The declarative memory category includes episodic and semantic memories. The main difference between the two is that episodic memories are tied to the spatiotemporal context in which the blanket states causing the memory occurred, while semantic memories are divorced from that context. The implication is that the internal and external states include time and space variables. Neural manifestations of these might include hippocampal place and time cells [
66,
67]. Episodic memories then involve the emergence of conditional dependencies across the blanket between internal states representing the association between time, space, and the event causing changes in the blanket, and external states representing the same association. For instance, if navigating a maze, we might consider our location following each step we take. This could be parameterized by a random variable (or set of variables) that represent the transitions between each location from one step to the next. The corresponding internal states might be the synaptic efficacies connecting a sequence of place cells. Slow transient conditional synchronization between these efficacies and the transitions from one step to the next would represent a primitive form of episodic memory, as the synaptic efficacies would retain information about the spatiotemporal trajectory through the maze. Semantic memories may include similar associations, but with variables other than time and space. In place of external variables being alternative transitions—associating a location at one time with that at the next—they may associate quantities, like the title of a book and its author, that do not have a spatiotemporal structure.
In summary, long-term memory and short-term memory can be disambiguated from one another based upon the time taken for loss of conditional dependencies between internal and external states, reflected by the time constants associated with their physiological substrates. Subcategorization of these temporal categories is largely based upon what the internal, external, and blanket states are. As such, the abstract treatment in this paper is limited in its potential contribution to this level of classification. To take this further, we would have to commit to specific identities for each set of states for the context we hoped to understand.
7.3. Limitations
The numerical simulations above are designed to provide simple proofs of principle, but do not represent an exhaustive analysis of the relationships between different parts of the equations of motion. In addition, the numerical examples are limited to systems whose probability distributions are parameterized such that the flows of the sufficient statistics are given by linear functions. This may be appropriate in assessing regions close to the fixed points for these variables when the flow is non-linear but is more limited in understanding the behavior of a system more globally.
Another limitation is that we have used examples in which the dimension of each component of the system is one.

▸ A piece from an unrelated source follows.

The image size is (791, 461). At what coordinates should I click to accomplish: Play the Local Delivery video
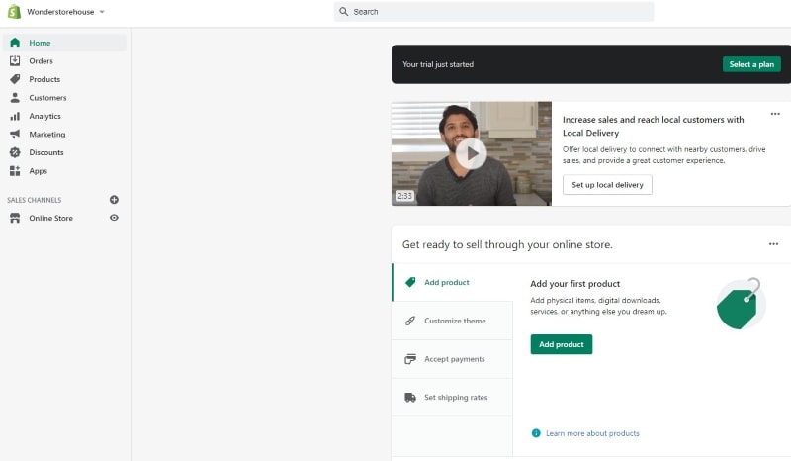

The limitations due to this choice are threefold. First, this limits the form of the dynamics intrinsic to internal, external, or blanket states. Higher dimensions might lead to more complex (e.g., periodic) dynamics within each component that could have implications for the kinds of synchronization that could develop between components. Secondly, deep temporal models [
68,
69,
70] of the sort used in theoretical neurobiology depend upon their being multiple dimensions of internal state that induce a separation of time scales. Finally, for application to biological systems with an action-perception cycle [
71], it is often necessary to divide blanket states into active and sensory partitions [
10,
72], implying the blanket states must be at least two-dimensional.